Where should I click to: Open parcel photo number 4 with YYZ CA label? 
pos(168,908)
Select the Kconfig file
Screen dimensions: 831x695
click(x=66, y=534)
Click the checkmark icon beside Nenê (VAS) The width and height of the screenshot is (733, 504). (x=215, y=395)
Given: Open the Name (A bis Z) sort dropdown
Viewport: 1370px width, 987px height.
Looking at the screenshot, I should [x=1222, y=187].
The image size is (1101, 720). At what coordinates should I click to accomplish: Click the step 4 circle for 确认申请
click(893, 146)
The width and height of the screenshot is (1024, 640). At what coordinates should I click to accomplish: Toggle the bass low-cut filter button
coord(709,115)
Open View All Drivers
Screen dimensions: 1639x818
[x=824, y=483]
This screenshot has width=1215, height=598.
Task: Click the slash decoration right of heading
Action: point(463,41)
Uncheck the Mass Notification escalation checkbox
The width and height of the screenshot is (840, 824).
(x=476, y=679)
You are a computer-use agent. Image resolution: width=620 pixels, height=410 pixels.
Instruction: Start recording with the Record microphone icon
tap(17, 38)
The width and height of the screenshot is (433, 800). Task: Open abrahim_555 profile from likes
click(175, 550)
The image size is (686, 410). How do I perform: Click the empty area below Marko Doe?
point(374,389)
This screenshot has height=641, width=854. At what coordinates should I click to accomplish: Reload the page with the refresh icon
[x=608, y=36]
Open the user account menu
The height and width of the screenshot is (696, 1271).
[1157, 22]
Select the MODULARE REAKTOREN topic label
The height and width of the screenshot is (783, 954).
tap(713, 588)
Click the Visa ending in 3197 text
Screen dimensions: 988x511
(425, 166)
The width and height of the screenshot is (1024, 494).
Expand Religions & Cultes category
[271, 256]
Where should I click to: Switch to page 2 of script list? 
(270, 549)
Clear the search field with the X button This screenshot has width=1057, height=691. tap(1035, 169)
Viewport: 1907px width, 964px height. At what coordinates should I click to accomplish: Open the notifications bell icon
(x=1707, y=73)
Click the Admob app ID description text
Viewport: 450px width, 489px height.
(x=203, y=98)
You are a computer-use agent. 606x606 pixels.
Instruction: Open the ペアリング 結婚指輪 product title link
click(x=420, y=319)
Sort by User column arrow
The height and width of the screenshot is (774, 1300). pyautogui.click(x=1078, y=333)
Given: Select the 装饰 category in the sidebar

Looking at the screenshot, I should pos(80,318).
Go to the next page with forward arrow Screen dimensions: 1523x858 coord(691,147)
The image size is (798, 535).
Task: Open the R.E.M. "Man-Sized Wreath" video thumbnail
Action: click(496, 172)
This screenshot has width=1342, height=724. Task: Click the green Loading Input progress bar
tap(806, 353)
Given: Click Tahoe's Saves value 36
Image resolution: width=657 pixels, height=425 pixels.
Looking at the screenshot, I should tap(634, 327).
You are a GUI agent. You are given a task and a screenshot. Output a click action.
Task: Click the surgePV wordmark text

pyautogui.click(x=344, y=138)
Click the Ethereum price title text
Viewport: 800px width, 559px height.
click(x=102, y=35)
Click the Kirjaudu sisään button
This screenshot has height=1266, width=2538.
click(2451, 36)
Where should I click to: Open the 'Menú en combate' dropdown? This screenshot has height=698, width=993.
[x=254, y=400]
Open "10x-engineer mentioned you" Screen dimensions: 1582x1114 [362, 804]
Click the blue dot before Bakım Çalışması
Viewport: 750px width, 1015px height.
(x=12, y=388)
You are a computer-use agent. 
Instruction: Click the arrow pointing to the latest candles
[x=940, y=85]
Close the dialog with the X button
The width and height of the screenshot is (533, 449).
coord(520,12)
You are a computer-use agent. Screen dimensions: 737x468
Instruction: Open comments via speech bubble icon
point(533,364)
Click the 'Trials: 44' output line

────────────────────

What to do>
Extract all of the material exactly as it is written.

Exercise output>
Where should I click to: Open parcel photo number 4 with YYZ CA label? 
pos(168,908)
Select the Kconfig file
Screen dimensions: 831x695
click(x=66, y=534)
Click the checkmark icon beside Nenê (VAS) The width and height of the screenshot is (733, 504). (x=215, y=395)
Given: Open the Name (A bis Z) sort dropdown
Viewport: 1370px width, 987px height.
Looking at the screenshot, I should [x=1222, y=187].
The image size is (1101, 720). At what coordinates should I click to accomplish: Click the step 4 circle for 确认申请
click(893, 146)
The width and height of the screenshot is (1024, 640). At what coordinates should I click to accomplish: Toggle the bass low-cut filter button
coord(709,115)
Open View All Drivers
Screen dimensions: 1639x818
[x=824, y=483]
This screenshot has width=1215, height=598.
Task: Click the slash decoration right of heading
Action: point(463,41)
Uncheck the Mass Notification escalation checkbox
The width and height of the screenshot is (840, 824).
(x=476, y=679)
You are a computer-use agent. Image resolution: width=620 pixels, height=410 pixels.
Instruction: Start recording with the Record microphone icon
tap(17, 38)
The width and height of the screenshot is (433, 800). Task: Open abrahim_555 profile from likes
click(175, 550)
The image size is (686, 410). How do I perform: Click the empty area below Marko Doe?
point(374,389)
This screenshot has height=641, width=854. At what coordinates should I click to accomplish: Reload the page with the refresh icon
[x=608, y=36]
Open the user account menu
The height and width of the screenshot is (696, 1271).
[1157, 22]
Select the MODULARE REAKTOREN topic label
The height and width of the screenshot is (783, 954).
tap(713, 588)
Click the Visa ending in 3197 text
Screen dimensions: 988x511
(425, 166)
The width and height of the screenshot is (1024, 494).
Expand Religions & Cultes category
[271, 256]
Where should I click to: Switch to page 2 of script list? 
(270, 549)
Clear the search field with the X button This screenshot has width=1057, height=691. tap(1035, 169)
Viewport: 1907px width, 964px height. At what coordinates should I click to accomplish: Open the notifications bell icon
(x=1707, y=73)
Click the Admob app ID description text
Viewport: 450px width, 489px height.
(x=203, y=98)
You are a computer-use agent. 606x606 pixels.
Instruction: Open the ペアリング 結婚指輪 product title link
click(x=420, y=319)
Sort by User column arrow
The height and width of the screenshot is (774, 1300). pyautogui.click(x=1078, y=333)
Given: Select the 装饰 category in the sidebar

Looking at the screenshot, I should pos(80,318).
Go to the next page with forward arrow Screen dimensions: 1523x858 coord(691,147)
The image size is (798, 535).
Task: Open the R.E.M. "Man-Sized Wreath" video thumbnail
Action: click(496, 172)
This screenshot has width=1342, height=724. Task: Click the green Loading Input progress bar
tap(806, 353)
Given: Click Tahoe's Saves value 36
Image resolution: width=657 pixels, height=425 pixels.
Looking at the screenshot, I should tap(634, 327).
You are a GUI agent. You are given a task and a screenshot. Output a click action.
Task: Click the surgePV wordmark text

pyautogui.click(x=344, y=138)
Click the Ethereum price title text
Viewport: 800px width, 559px height.
click(x=102, y=35)
Click the Kirjaudu sisään button
This screenshot has height=1266, width=2538.
click(2451, 36)
Where should I click to: Open the 'Menú en combate' dropdown? This screenshot has height=698, width=993.
[x=254, y=400]
Open "10x-engineer mentioned you" Screen dimensions: 1582x1114 [362, 804]
Click the blue dot before Bakım Çalışması
Viewport: 750px width, 1015px height.
(x=12, y=388)
You are a computer-use agent. 
Instruction: Click the arrow pointing to the latest candles
[x=940, y=85]
Close the dialog with the X button
The width and height of the screenshot is (533, 449).
coord(520,12)
You are a computer-use agent. Screen dimensions: 737x468
Instruction: Open comments via speech bubble icon
point(533,364)
Click the 'Trials: 44' output line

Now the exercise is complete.